The execution of deep neural network (DNN) algorithms suffers from significant bottlenecks due to the separation of the processing and memory units in traditional computer systems. Emerging memristive computing systems introduce an in situ approach that overcomes this bottleneck. The non-volatility of memristive devices, however, may expose the DNN weights stored in memristive crossbars to potential theft attacks. Therefore, this paper proposes a two-dimensional permutation-based protection (TDPP) method that thwarts such attacks. We first introduce the underlying concept that motivates the TDPP method: permuting both the rows and columns of the DNN weight matrices. This contrasts with previous methods, which focused solely on permuting a single dimension of the weight matrices, either the rows or columns. While it's possible for an adversary to access the matrix values, the original arrangement of rows and columns in the matrices remains concealed. As a result, the extracted DNN model from the accessed matrix values would fail to operate correctly. We consider two different memristive computing systems (designed for layer-by-layer and layer-parallel processing, respectively) and demonstrate the design of the TDPP method that could be embedded into the two systems. Finally, we present a security analysis. Our experiments demonstrate that TDPP can achieve comparable effectiveness to prior approaches, with a high level of security when appropriately parameterized. In addition, TDPP is more scalable than previous methods and results in reduced area and power overheads. The area and power are reduced by, respectively, 1218$\times$ and 2815$\times$ for the layer-by-layer system and by 178$\times$ and 203$\times$ for the layer-parallel system compared to prior works.
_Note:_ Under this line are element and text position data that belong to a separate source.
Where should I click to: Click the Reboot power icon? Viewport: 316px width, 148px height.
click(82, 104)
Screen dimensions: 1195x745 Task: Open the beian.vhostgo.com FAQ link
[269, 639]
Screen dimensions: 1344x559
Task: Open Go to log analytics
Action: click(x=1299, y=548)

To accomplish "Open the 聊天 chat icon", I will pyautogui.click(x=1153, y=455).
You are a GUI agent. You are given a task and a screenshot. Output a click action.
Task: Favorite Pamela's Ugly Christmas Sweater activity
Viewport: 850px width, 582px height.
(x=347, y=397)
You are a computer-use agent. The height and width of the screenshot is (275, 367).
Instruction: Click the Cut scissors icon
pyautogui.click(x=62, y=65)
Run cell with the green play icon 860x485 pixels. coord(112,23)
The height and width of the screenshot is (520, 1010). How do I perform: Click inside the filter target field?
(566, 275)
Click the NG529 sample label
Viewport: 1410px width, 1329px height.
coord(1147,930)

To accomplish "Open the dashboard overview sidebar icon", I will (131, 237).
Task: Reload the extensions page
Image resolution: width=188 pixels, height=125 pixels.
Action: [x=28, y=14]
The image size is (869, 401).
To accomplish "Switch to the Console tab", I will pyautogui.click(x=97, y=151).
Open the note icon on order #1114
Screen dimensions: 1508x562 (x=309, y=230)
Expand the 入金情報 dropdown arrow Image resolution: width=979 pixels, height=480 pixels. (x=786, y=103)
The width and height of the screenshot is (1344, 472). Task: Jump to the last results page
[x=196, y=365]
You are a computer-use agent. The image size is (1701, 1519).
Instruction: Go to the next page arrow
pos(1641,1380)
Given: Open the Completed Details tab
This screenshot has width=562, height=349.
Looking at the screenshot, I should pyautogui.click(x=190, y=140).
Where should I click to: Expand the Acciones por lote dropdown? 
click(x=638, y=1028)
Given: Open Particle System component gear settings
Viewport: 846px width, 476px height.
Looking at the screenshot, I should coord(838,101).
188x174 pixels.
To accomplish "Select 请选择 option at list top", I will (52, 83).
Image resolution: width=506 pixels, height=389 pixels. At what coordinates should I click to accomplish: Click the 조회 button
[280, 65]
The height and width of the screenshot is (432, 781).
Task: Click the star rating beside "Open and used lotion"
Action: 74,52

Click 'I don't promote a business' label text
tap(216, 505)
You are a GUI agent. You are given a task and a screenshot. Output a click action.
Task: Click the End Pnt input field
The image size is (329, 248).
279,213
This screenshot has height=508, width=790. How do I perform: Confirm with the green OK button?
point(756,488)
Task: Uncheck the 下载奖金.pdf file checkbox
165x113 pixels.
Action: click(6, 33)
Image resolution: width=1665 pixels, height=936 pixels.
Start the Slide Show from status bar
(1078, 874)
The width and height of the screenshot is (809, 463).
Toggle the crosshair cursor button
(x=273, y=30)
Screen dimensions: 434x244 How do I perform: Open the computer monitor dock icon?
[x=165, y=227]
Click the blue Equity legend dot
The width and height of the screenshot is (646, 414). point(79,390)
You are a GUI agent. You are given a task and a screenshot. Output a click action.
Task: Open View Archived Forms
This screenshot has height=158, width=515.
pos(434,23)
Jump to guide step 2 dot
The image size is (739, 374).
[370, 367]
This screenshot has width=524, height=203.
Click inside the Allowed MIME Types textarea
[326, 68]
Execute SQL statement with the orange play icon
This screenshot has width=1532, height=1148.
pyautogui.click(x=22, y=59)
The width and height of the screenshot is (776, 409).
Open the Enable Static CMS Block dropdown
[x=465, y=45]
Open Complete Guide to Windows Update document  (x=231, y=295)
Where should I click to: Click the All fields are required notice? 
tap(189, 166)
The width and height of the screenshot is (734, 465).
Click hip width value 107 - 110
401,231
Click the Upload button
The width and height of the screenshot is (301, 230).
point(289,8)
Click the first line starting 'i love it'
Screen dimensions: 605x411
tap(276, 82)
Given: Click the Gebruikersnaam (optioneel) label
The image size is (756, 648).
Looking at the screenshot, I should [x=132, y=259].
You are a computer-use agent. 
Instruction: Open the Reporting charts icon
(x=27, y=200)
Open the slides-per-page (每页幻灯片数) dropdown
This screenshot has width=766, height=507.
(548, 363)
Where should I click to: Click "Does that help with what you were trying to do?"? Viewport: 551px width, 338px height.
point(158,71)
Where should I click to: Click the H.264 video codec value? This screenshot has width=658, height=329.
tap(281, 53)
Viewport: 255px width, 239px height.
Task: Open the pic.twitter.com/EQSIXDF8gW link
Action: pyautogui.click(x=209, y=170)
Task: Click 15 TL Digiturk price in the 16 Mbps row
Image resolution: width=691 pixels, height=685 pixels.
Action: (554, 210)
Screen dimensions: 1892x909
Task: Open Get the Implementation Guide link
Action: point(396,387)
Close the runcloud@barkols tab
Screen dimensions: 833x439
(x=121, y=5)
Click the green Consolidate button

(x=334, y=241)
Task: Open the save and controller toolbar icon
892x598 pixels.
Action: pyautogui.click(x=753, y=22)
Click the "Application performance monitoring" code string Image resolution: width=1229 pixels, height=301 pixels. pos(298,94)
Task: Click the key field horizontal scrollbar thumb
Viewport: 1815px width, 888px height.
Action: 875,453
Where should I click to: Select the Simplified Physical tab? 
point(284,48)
翻译：深度神经网络算法的执行因传统计算机系统中处理单元与存储单元分离而遭受严重性能瓶颈。新兴的忆阻计算系统引入原位计算方法突破了这一瓶颈。然而，忆阻器件的非易失性可能导致存储在忆阻交叉阵列中的DNN权重面临潜在窃取攻击。为此，本文提出一种基于二维置换的保护方法（TDPP）以抵御此类攻击。我们首先阐述激发TDPP方法的核心概念：同时对DNN权重矩阵的行和列进行置换。这与先前仅针对权重矩阵单一维度（行或列）进行置换的方法形成鲜明对比。虽然攻击者可能获取矩阵数值，但矩阵中行与列的原始排列顺序始终被隐藏。因此，从获取的矩阵数值中提取的DNN模型将无法正常运行。我们针对两种不同的忆阻计算系统（分别面向逐层处理与层并行处理）展开研究，并展示了可嵌入这两种系统的TDPP方法设计。最后，我们进行了安全性分析。实验表明，在适当参数化配置下，TDPP能够达到与现有方法相当的有效性，同时具备高水平安全性。此外，TDPP相较于先前方法具有更强的可扩展性，并显著降低了面积与功耗开销。与现有工作相比，在逐层系统中面积与功耗分别降低1218倍与2815倍，在层并行系统中则分别降低178倍与203倍。